**MATERIAL FOR THIS EXERCISE:**

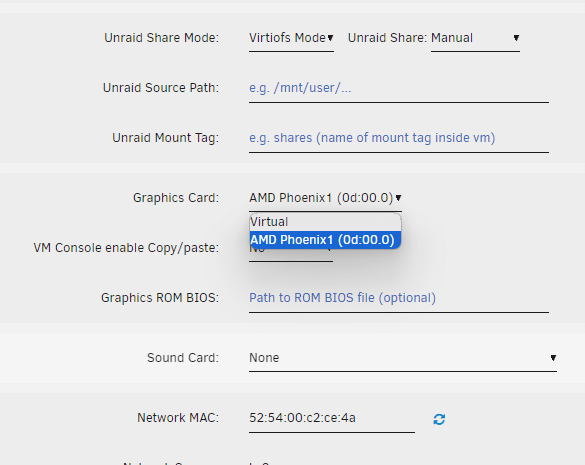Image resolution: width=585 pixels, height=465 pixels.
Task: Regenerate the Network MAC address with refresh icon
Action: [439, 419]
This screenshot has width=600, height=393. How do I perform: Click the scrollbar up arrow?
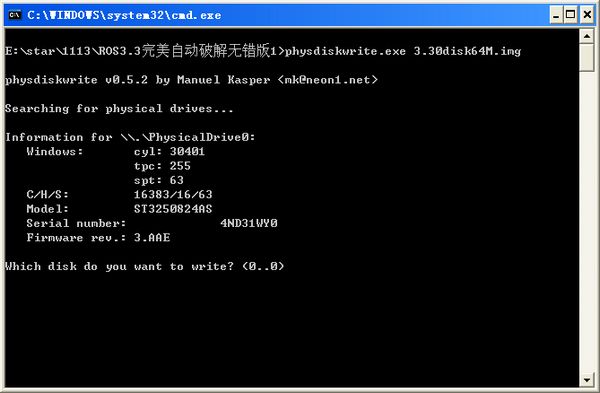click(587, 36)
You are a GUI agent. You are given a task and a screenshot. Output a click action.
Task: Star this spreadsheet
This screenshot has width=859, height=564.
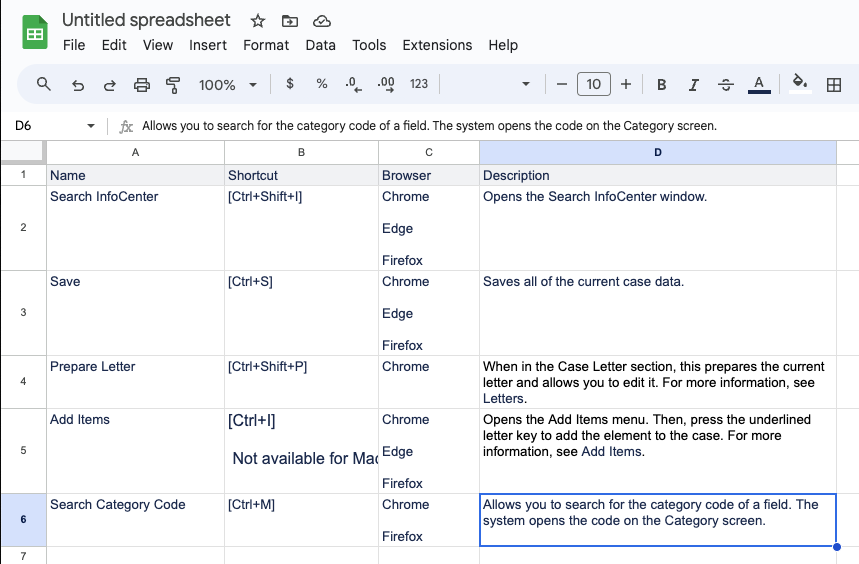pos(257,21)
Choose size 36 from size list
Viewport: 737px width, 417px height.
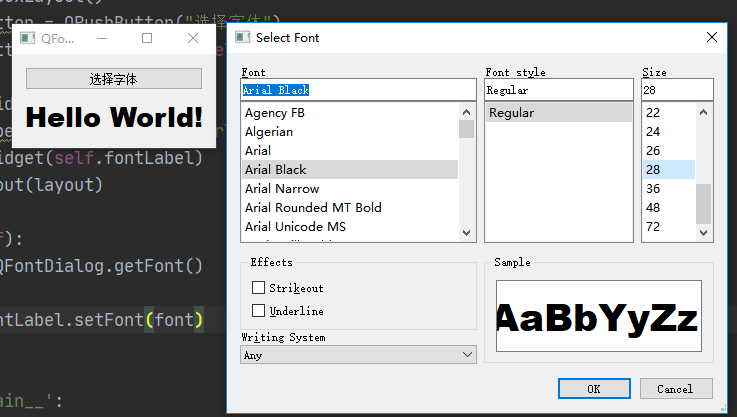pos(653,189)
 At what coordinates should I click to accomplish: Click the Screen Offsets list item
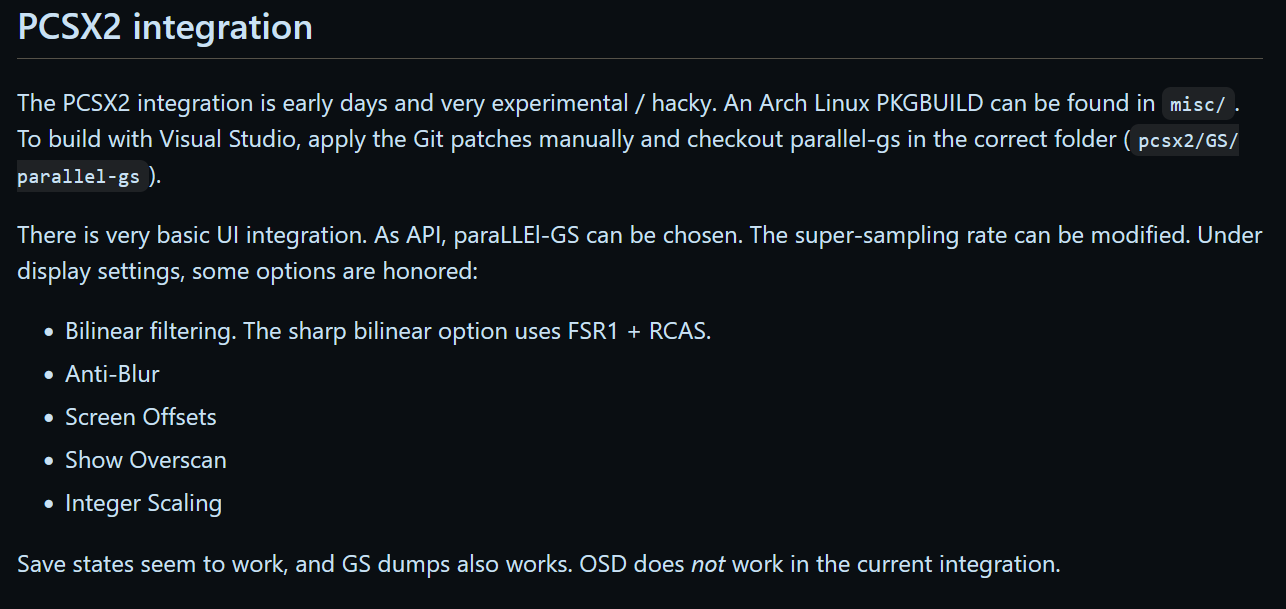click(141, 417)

**ASSIGNED TASK:** From the line containing "This screenshot has width=600, height=393." down to the end of the data above, reproduce each line exactly; no pictures.

**SOLUTION FOR THIS PROBLEM:**
This screenshot has width=600, height=393. How do I perform: Click the scrollbar up arrow?
click(587, 36)
You are a GUI agent. You are given a task and a screenshot. Output a click action.
Task: Star this spreadsheet
This screenshot has width=859, height=564.
pos(257,21)
Choose size 36 from size list
Viewport: 737px width, 417px height.
pos(653,189)
 At what coordinates should I click to accomplish: Click the Screen Offsets list item
click(141, 417)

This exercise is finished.